Thursday, 16 January, 2020
It is easy to be annoyed by strange anomalies when they are sighted within otherwise clean (or perhaps not-quite-so-clean) datasets. This annoyance is immediately followed by eagerness to filter them out and move on. Even though having clean, well-curated datasets is an important step in the process of creating robust models, one should resist the urge to purge all anomalies immediately — in doing so, there is a real risk of throwing away valuable insights that could lead to significant improvements in your models, products, or even business processes.
So what exactly do I mean by “data anomalies”? There is no single definition for what constitutes an anomaly, as it depends both on the nature of the data and one’s understanding of the processes generating that data (i.e., anomaly is in the eye of the beholder). They are essentially patterns that deviate significantly from the expected behaviour, leading one to believe that there’s either (1) an error somewhere or (2) a new, unknown cause for the observed deviation. Either possibility should give one pause before hitting the delete button and moving on. If it’s an error, is it random inconsequential noise or a systematic issue somewhere in the process? Could the underlying reason be causing other, less visible issues in the data? If it’s not an error but a new phenomenon, what are its implications? Does it herald a new trend in the market which the business would otherwise miss out? If some of these questions could apply to your data, then anomalies may actually be valuable and deserve to be examined with due care.
At Vortexa we obtain vessel and cargo data from multiple sources in order to generate the most complete view into waterborne oil flows around the world. As in other industries, data quality can vary considerably across different sources, and thus to avoid the infamous GIGO (garbage in, garbage out) we have set up a process to clean and curate each training dataset used by our Machine Learning models. In this post, I describe some lessons we’ve learned as we’ve grappled with some anomalies in our datasets.
Anomalies can be detected using model-free or model-based approaches. Model-free methods rely on a distance metric to identify samples that are “far away” in some sense from other observations within a dataset. Some examples of model-free methods are clustering, nearest-neighbour, and information-theoretic approaches.
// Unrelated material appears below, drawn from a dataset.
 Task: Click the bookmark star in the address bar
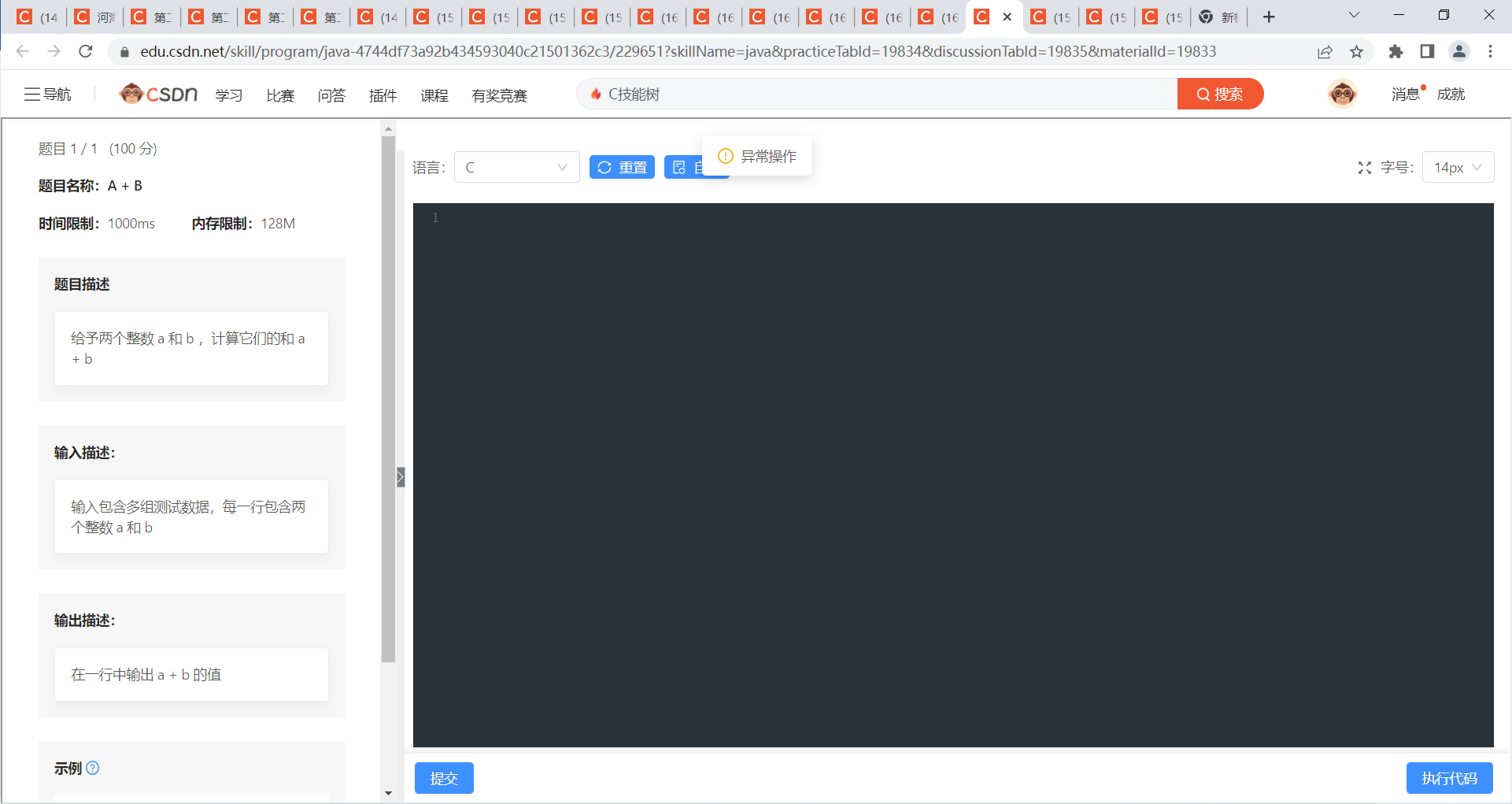(1356, 51)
These methods do not assume a particular structure or distribution in the data, other than the existence of groups of points that are relatively close to one another (clusters) and points that do not seem to belong to any cluster (anomalies). In contrast, model-based methods are based on a set of assumptions about the process generating the data. I will focus on model-based anomaly detection for the remainder of this post.
Let’s start by looking at a classic textbook example of a model-based anomaly detector. In this example, our observations are univariate real numbers which we represent as variable x. If we assume that x is generated as independent random samples from a normal distribution with mean μ and standard deviation σ (i.e. x ∼ N(μ, σ)), then we can define as anomalous all observations that are more than 3 standard deviations away from the mean (i.e., |x-μ| > 3σ). Then, if our assumption is correct, the probability of observing an anomaly by chance is less than 0.3%. If the number of anomalies turns out to be significantly larger than this, we can be certain that they are generated by a different kind of process than represented by our model and need further investigation.
Machine Learning methods can be used to build efficient anomaly detectors. Assuming that one starts with a curated, anomaly-free training dataset Dcomprised of data points (xᵢ, yᵢ) where xᵢ are feature vectors and yᵢ are class labels, supervised learning methods such as logistic regression, Bayesian networks, and neural networks (among many others) can be used to estimate P(y|x) — the conditional probability distribution of class labels given a set of features. This estimated distribution will reflect the patterns in D as well as the underlying assumptions in the chosen supervised learning algorithm. This model can be used to detect potential anomalies among new, unseen data points (xᵢ’, yᵢ’) by checking for samples that contain an unlikely class label. In other words, for a given probability threshold τ, anomalies are defined as data points that have class label probabilities below the threshold: P(y=yᵢ’ | xᵢ’) < τ.
Anomaly detection is an old problem in statistics and a multitude of algorithms have been created over the years to address it, some of which are more appropriate in specific domains than others. The advantage of the model-based approach proposed above is that it can be readily applied if one has already built a classification model from a curated dataset. If however you do not have an anomaly-free training dataset or your data does not contain categorical output labels, then you may try modifying the approach above (e.g., by using a density estimation method) or using a model-free approach.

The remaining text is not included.